Rash, Ron «Le chant de la Tamassee» (2004/2016)

Rash, Ron «Le chant de la Tamassee» (2004/2016)

 Auteur : Ron Rash, né en Caroline du Sud en 1953, a grandi à Boiling Springs et obtenu son doctorat de littérature anglaise à l’université de Clemson. Il vit en Caroline du Nord et enseigne la littérature à la Western Carolina University. Il a écrit à ce jour quatre recueils de poèmes, six recueils de nouvelles – dont Incandescences (Seuil, 2015), lauréat du prestigieux Frank O’Connor Award, et cinq autres romans, récompensés par divers prix littéraires : Sherwood Anderson Prize, O. Henry Prize, James Still Award. Un pied au paradis (2002 / 2009) Le Chant de la Tamassee (2004 / 2016), Le Monde à l’endroit (2006 / 2012) , Serena (2008 / 2011) , Une terre d’ombre (2012/ 2014) , Par le vent pleuré (2016 / 2017), Un silence brutal (2019)

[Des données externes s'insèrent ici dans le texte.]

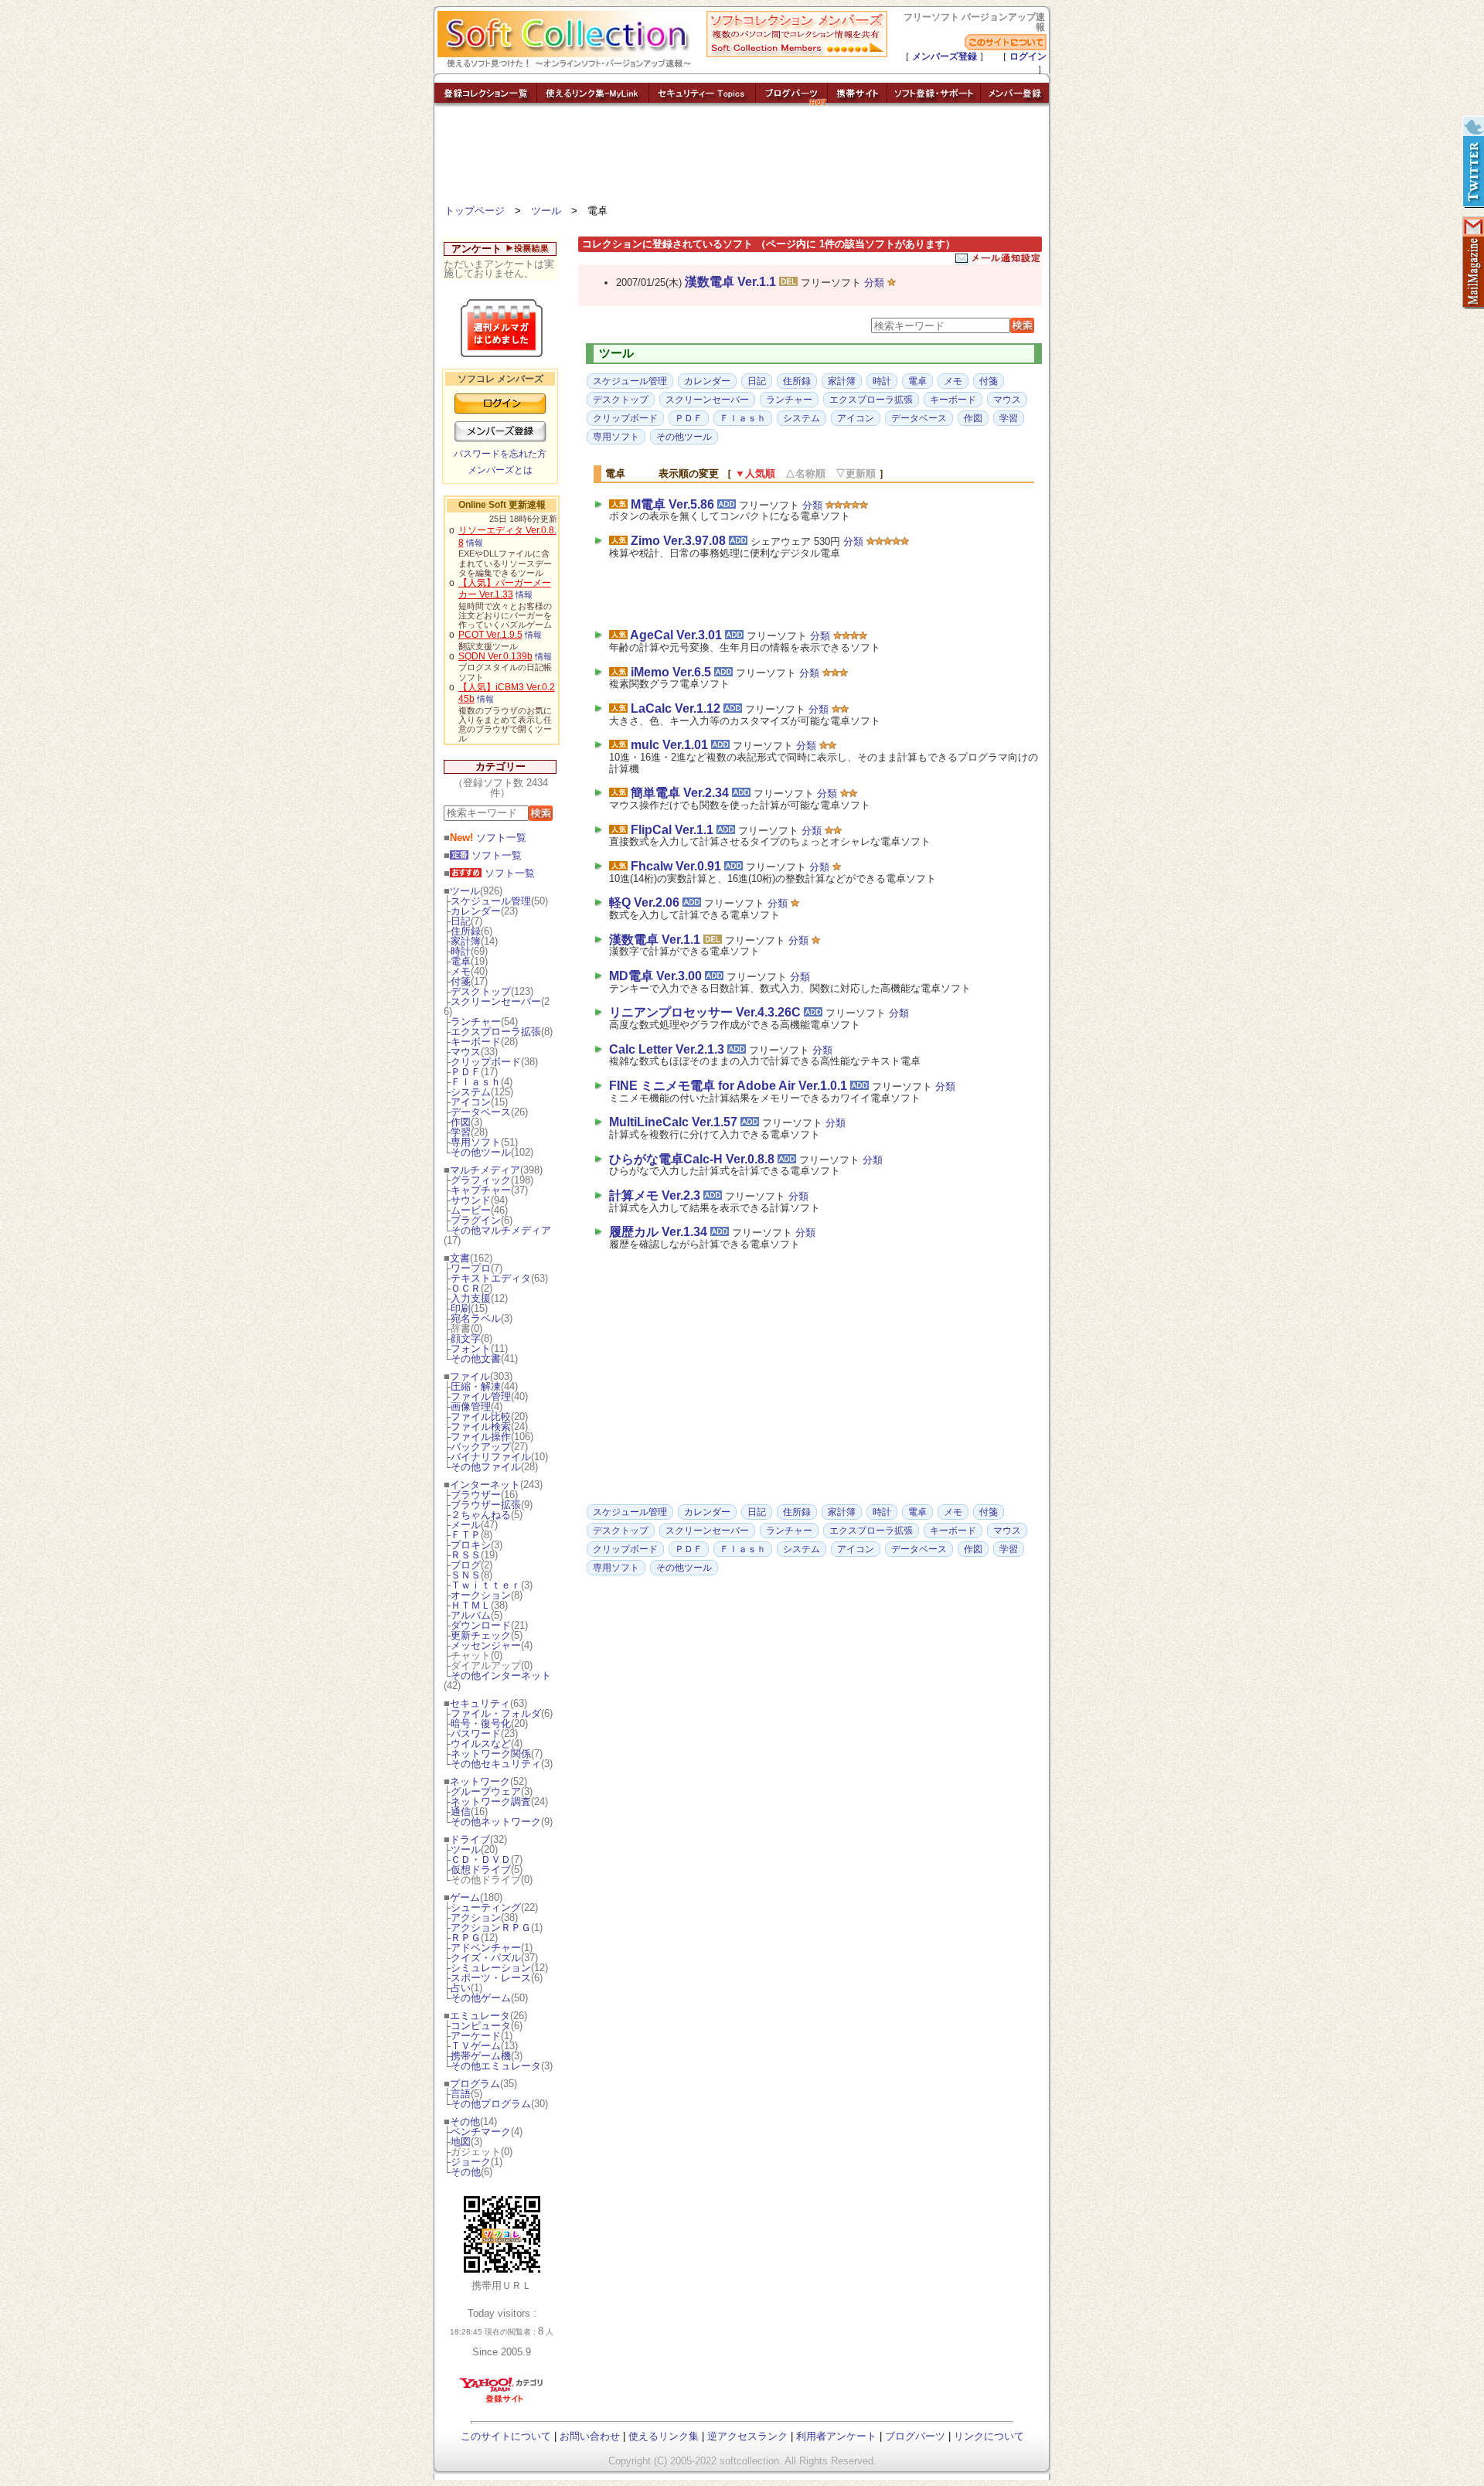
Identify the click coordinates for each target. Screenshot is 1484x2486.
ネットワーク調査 (491, 1801)
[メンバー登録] (1015, 102)
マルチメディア (485, 1170)
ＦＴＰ (466, 1535)
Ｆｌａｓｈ (476, 1082)
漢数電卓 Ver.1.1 (730, 281)
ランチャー (476, 1021)
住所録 (466, 931)
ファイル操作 (481, 1436)
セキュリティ (480, 1703)
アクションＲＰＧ (491, 1927)
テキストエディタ (491, 1278)
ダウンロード (481, 1625)
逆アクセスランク (747, 2436)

Editions du Seuil – 14.01.2016 – 231 pages / titre original : « Saints at the River »

Résumé : La Tamassee, protégée par le Wild and Scenic Rivers Act, dessine une frontière entre la Caroline du Sud et la Géorgie. Ruth Kowalsky, 12 ans, venue pique-niquer en famille sur sa rive, fait le pari de poser un pied dans chaque État et se noie. Les plongeurs du cru ne parviennent pas à dégager son corps, coincé sous un rocher à proximité d’une chute. Inconscient des dangers encourus, son père décide de faire installer un barrage amovible qui permettra de détourner le cours de l’eau. Les environnementalistes locaux s’y opposent : l’opération perturbera l’état naturel de leur rivière, qui bénéficie du label « sauvage ». Les deux camps s’affrontent violemment tandis que le cirque médiatique se déchaîne de répugnante manière et que des enjeux plus importants que la digne sépulture d’une enfant apparaissent…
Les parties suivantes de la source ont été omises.